■ Things to do ■
1. Reproduce everything in the article on Isabel of Conches from "Isabel of Conches, (fl." down to "Roger, died young.", word for word.
2. According to the article on Isabel of Conches, in what years did her husband's family and that of William, Count of Évreux, come to open war?

Isabel of Conches, (fl. 1090) wife of Ralph of Tosny, rode armed like a knight during a conflict in northern France during the late 11th century  and was born in Montfort sur Risle, Eure, Normandy, in 1057.

Early life
She was the daughter of Simon I de Montfort.

Marriage and issue
Isabel married Raoul II of Tosny, they had:

Roger, died young.
Raoul IV de Conches, married Alice of Huntingdon, daughter of Waltheof, Earl of Northumbria, and Judith of Lens.
Godehilde married Baldwin I of Jerusalem

The legend
The chronicler Orderic Vitalis in the Ecclesiastical history describes Isabel in some detail.

Orderic describes Isabel "joyful, generous, daring and well loved by all." He describes her in the hall of Conches, listening to knights talk about their dreams. Isabel unfortunately also had a conflictual relationship with her sister-in-law, Helewise of Evreux. The disagreement reached a point that her husband took up arms against William, Count of Évreux. Both families came to open war in 1091–92, when William attacked Conches.

During the ensueing conflict, Isabel is said to have worn armor, joined her knights on the battlefield. The chronicler describes her in the following manner:

“ In war she rode armed as a knight among the knights; and she showed no less courage among the knights in hauberks and sergeants-at-arms than did the maid Camilla, the pride of Italy, among the troops of Turnus. She deserved comparison with Lampeto and Marpesia, Hippolyta and Penthesilea and the other warlike Amazon queens”

■ Information supplied ■
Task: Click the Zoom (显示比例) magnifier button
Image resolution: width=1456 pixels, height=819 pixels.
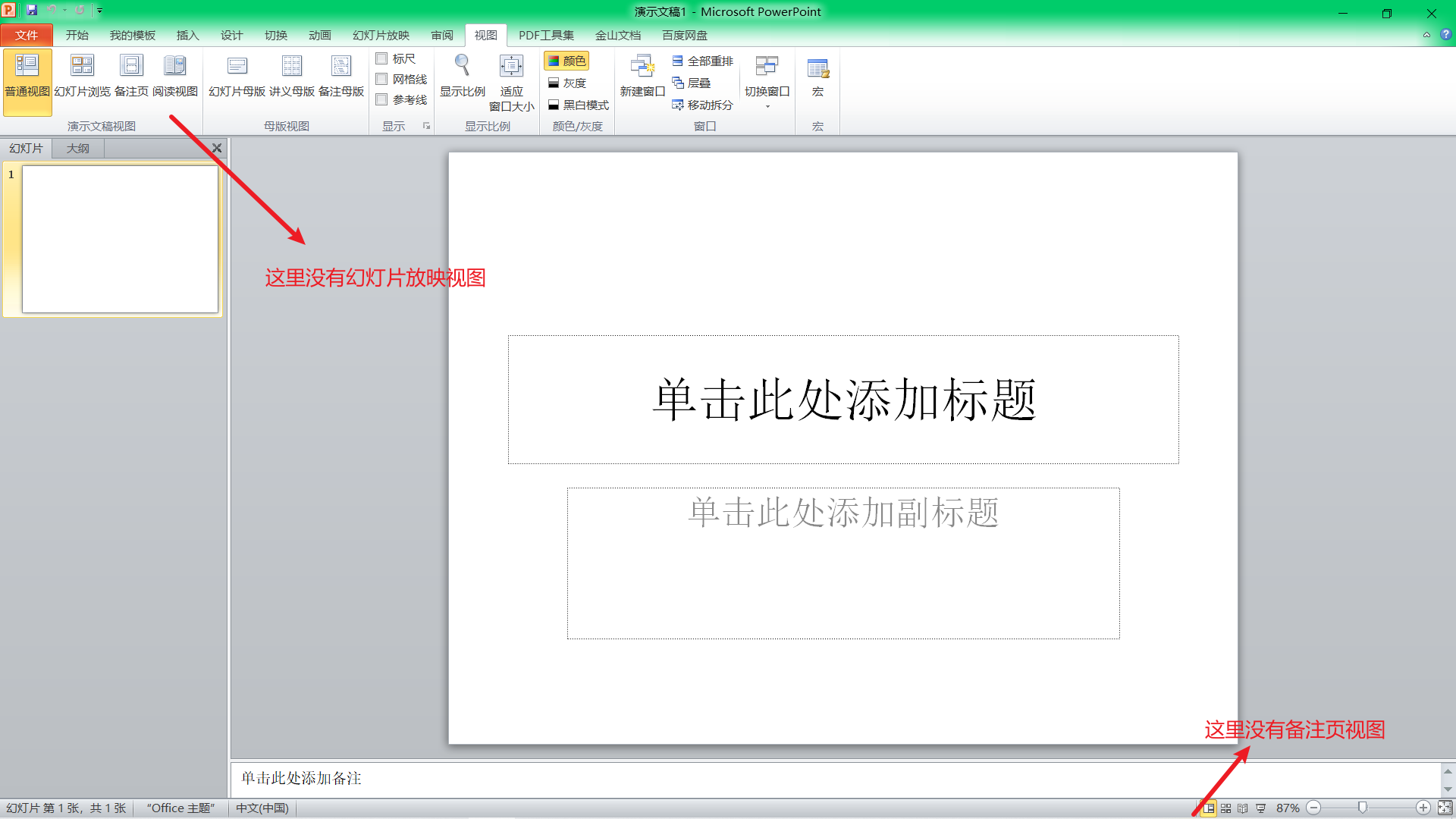Action: [x=462, y=75]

■ Answers to the tasks ■
1.
Isabel of Conches, (fl. 1090) wife of Ralph of Tosny, rode armed like a knight during a conflict in northern France during the late 11th century  and was born in Montfort sur Risle, Eure, Normandy, in 1057.

Early life
She was the daughter of Simon I de Montfort.

Marriage and issue
Isabel married Raoul II of Tosny, they had:

Roger, died young.

2. 1091–92